Dana cradled the frame to her chest, sick with the thought of how she would explain to a little girl that her uncle was gone and never coming back. Her shoulders shook uncontrollably. Sobs of pain escaped her throat. She let herself cry, a prolonged five--minute burst before she could pull herself together and open her eyes. When she did, a stocky blond man stood in the doorway.
“Jesus.” She stood, dropping the picture frame. The glass shattered on the hardwood floor.
“I’m sorry. I didn’t think anyone was here.” He was neatly dressed in a navy blue suit of good quality, a button-down shirt, and a tie.
Dana wiped the tears from her cheeks, embarrassed and angered by the intrusion. “Can I help you?”
His face was angular, with strong features, his eyes unnaturally dark, a coal black. He pulled a wallet from his jacket and showed her a badge. “I’m Detective Daniel Holmes, Ms.…”
“Hill. Dana Hill. Are you working with Detective Logan?”
He nodded and slipped the wallet back inside his jacket. “Mike is handling your brother’s murder. I’m focusing more on the burglary—items that could have been stolen. I’m sure he mentioned getting out a list to the local pawnshops. Tell me, were you married to the decedent?”
“Married? Oh… no,” Dana said. “Hill is my maiden name. James was my brother.”
“I see. Well, I’m very sorry for your loss.”
“I already spoke with Detective Logan this morning, and we put a list together,” she said. “But I’m not sure I’ll be of much assistance. My brother didn’t have much besides his watch, and I don’t really know what else is missing.”
“So you’ve found nothing of interest?”
“Of interest?”
The detective pointed to two boxes outside the door. “Have you found anything that thieves would ordinarily take but left behind? Sometimes we can learn as much from what’s left as what’s taken. For instance, if they took only the electronic equipment—televisions and stereos—but left behind jewelry or artwork, we could better pinpoint the pawnshops they might target.”

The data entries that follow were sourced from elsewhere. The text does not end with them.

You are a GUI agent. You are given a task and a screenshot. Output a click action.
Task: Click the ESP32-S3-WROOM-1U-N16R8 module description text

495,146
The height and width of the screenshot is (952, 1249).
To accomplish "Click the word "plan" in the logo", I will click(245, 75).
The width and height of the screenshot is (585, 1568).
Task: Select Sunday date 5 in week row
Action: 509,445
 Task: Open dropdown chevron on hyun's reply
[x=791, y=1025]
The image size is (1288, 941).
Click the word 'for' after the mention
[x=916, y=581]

“They don’t appear to have been interested in the electronics. As I said, Detective Logan has the list.”
The man nodded. There was an uncomfortable pause. “Well, I won’t delay you further. I apologize again about startling you.”
Dana followed him to the front door, closing it behind him. Then she turned the deadbolt.
Back in the bedroom, she knelt to pick up the pieces of glass embedded in the throw rug that covered the area beneath her brother’s bed. She ran her hands over the threads, feeling carefully for the smaller pieces, noticing a glint of light reflecting near the headboard, a small prism of colors. She stretched out her arm, feeling blindly for the object, and pulled it out.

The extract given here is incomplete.